**REQUIREMENTS:**
1. From the article on literature reviews and innovation, set down the passage from "Across the three" up to and including "type is cited.", word for word.
2. Name every type of policy document that the article on literature reviews and innovation lists as a source in the data from Fang et al. (2020).
3. Continue the article on literature reviews and innovation from the point at which it stops.

**DOCUMENT EXCERPT:**
%%

Literature Reviews and Innovation
Let's get meta
This article will be updated as the state of the academic literature evolves; you can read the latest version here. A podcast version will be released next week (traveling this week).
Special thanks to Yian Yin for pointing me to Haustein, Costas, and Lariviére (2015) and Fang et al. (2020).
We here at New Things Under the Sun are big fans of literature reviews. In a world where perhaps ideas are getting harder to find because of the burden of knowledge, it sure seems like literature reviews, that curate and synthesize a large volume of work, must be an important. But is that true? What do we really know about the effects of literature reviews on science and innovation?
Do People Read Literature Reviews?
One indicator of the importance of literature reviews is how well they get cited relative to traditional articles. If they tend to be highly cited, that’s one sign that they’re an important part of the knowledge ecosystem (though obviously not decisive on its own).
To assess that, we can pull data from Haustein, Costas, and Lariviére (2015), which counts short-run academic citations1 to both traditional and review articles published in 2012. Using the altmetrics database, it also tracks a variety of other indicators; we’ll look at mainstream media mentions, which are part of how research results get communicated to the public at large. Lastly, I’m particularly interested in whether literature reviews are more informative for policy development. To get a handle on that, we can use Fang et al. (2020), which counts citations from 2.7mn policy documents to the academic literature. These policy documents are drawn from around the world, and include government, think tank, NGO, and IGO documents.
The following figure compares the average citations received by review articles to the average citations of traditional articles across three audiences: academia, the policy world, and mainstream media.
Across the three domains, review articles tend to be more highly cited, on average, than original research. Within academia, review articles are cited by other academic publications at a rate about 2.3x that of traditional articles, at least for this sample of publications from 2012. Reviews are also more highly cited by the policy world, with review articles receiving on average 1.8x as many cites from policy documents per article as traditional articles. Among the mainstream media, the two are cited at the same rate. You get similar results when you look at the probability a particular article type is cited.
(One thing the above figure obscures is the vast differences in citation rates across audiences; the policy world cites review and traditional articles at roughly 10-20x the rate the mainstream media does, and the academic world cites them at 30-40x the rate of the policy world!)
There are some caveats to the above. How review articles are identified in academic databases is the subject of some controversy. Moreover, normally it is desirable to normalize citation counts by field; it’s easier to get many more citations, for example, in a field that is very large, compared to one that is very small. If fields differ systematically in their size and how much they use reviews, or in how difficult it is to correctly classify reviews, then that could make the aggregate data above misleading.

%%

**DATASET CONTENT:**
%%

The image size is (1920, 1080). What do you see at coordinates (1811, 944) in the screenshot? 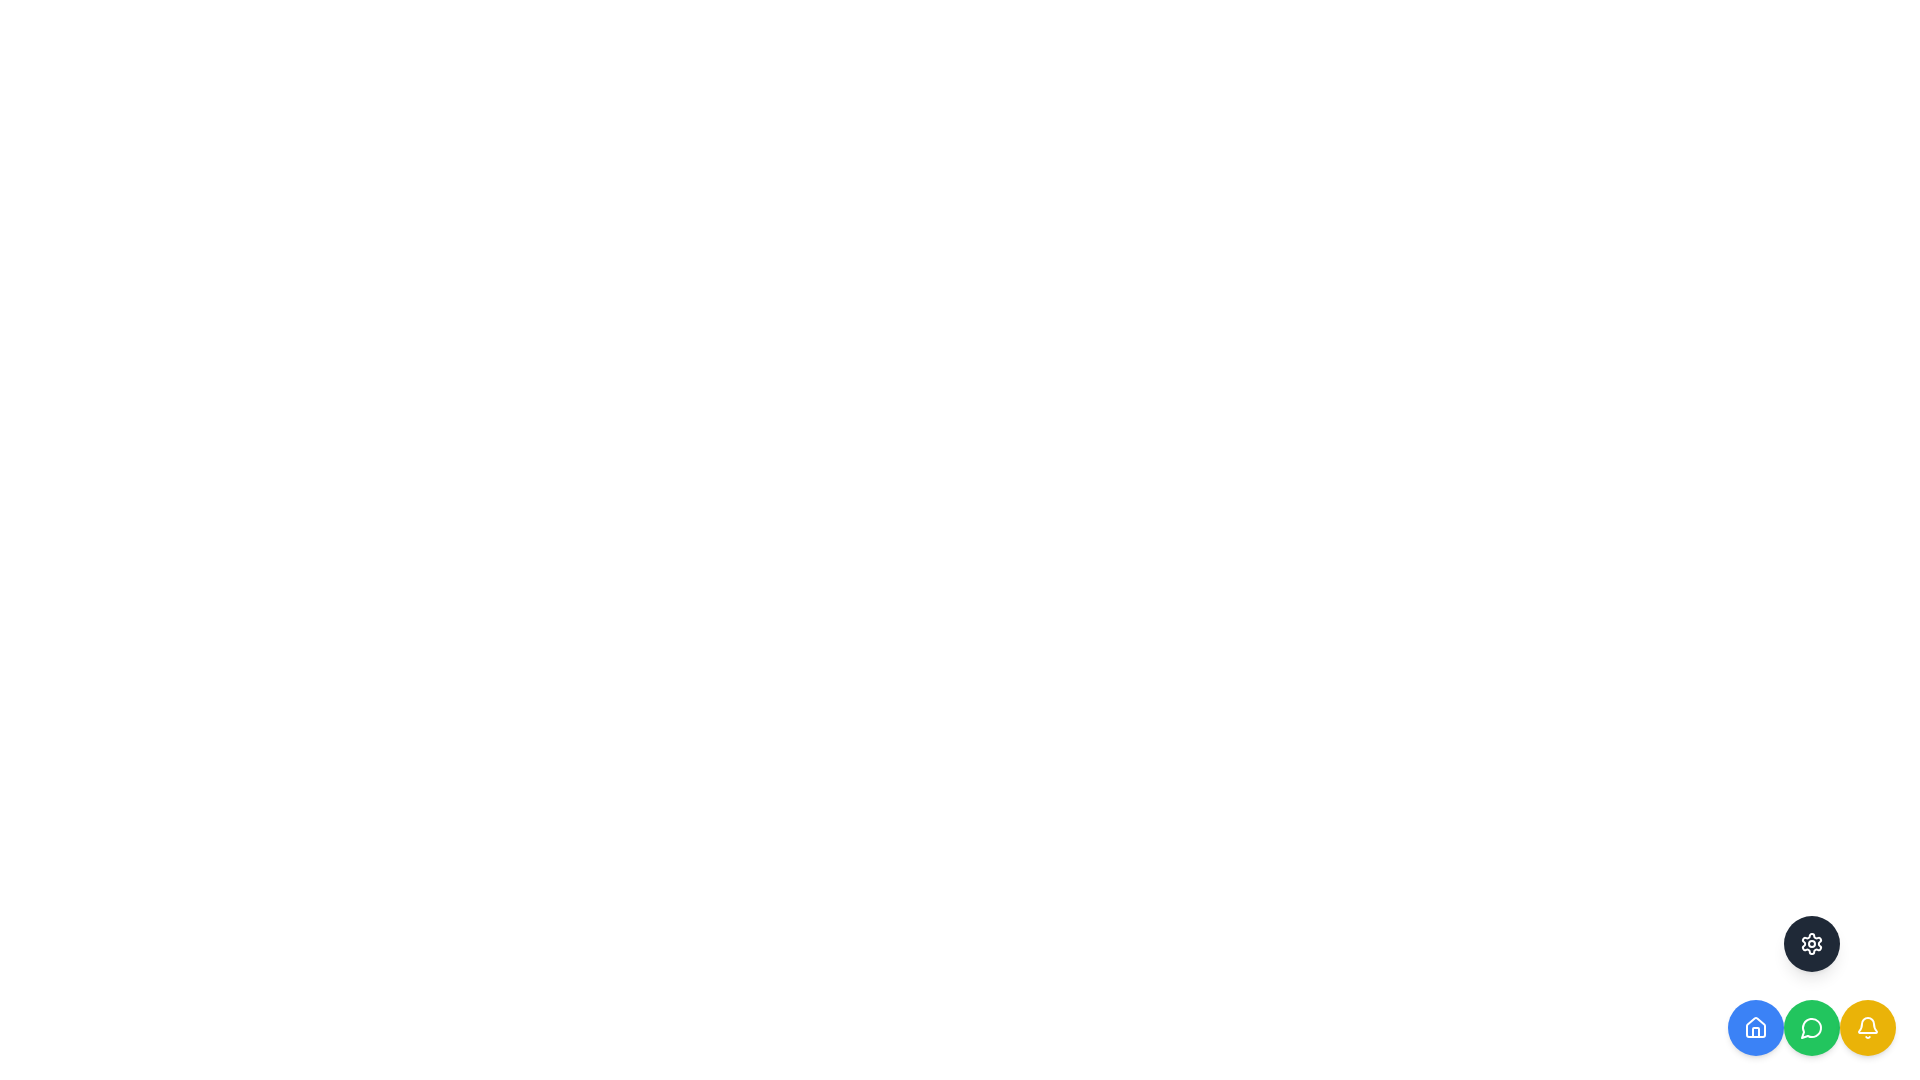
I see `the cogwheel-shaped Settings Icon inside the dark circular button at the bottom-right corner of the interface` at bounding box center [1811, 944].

%%

**EXPECTED ANSWERS:**
1.
Across the three domains, review articles tend to be more highly cited, on average, than original research. Within academia, review articles are cited by other academic publications at a rate about 2.3x that of traditional articles, at least for this sample of publications from 2012. Reviews are also more highly cited by the policy world, with review articles receiving on average 1.8x as many cites from policy documents per article as traditional articles. Among the mainstream media, the two are cited at the same rate. You get similar results when you look at the probability a particular article type is cited.

2. Government documents, think tank documents, NGO documents, and IGO documents.

3.
In an appendix to this post, I dig into these issues a bit. I don’t think they change any of the substantive conclusions though, so I omit them from the main text. My bottom line is that review articles are significantly more highly cited than traditional articles, on average, in academia and among the policy world. But citation does not necessarily signify genuine influence.2 Let’s turn to some of the (scant) evidence we have on the genuine influence of reviews.
Literature Reviews and Field Formation
We’ll begin with academia. McMahan and McFarland (2021) argue that one of the effects of literature reviews is to draw together work scattered across different microcommunities, often via highlighting the role of papers that can act as bridges between multiple niche communities.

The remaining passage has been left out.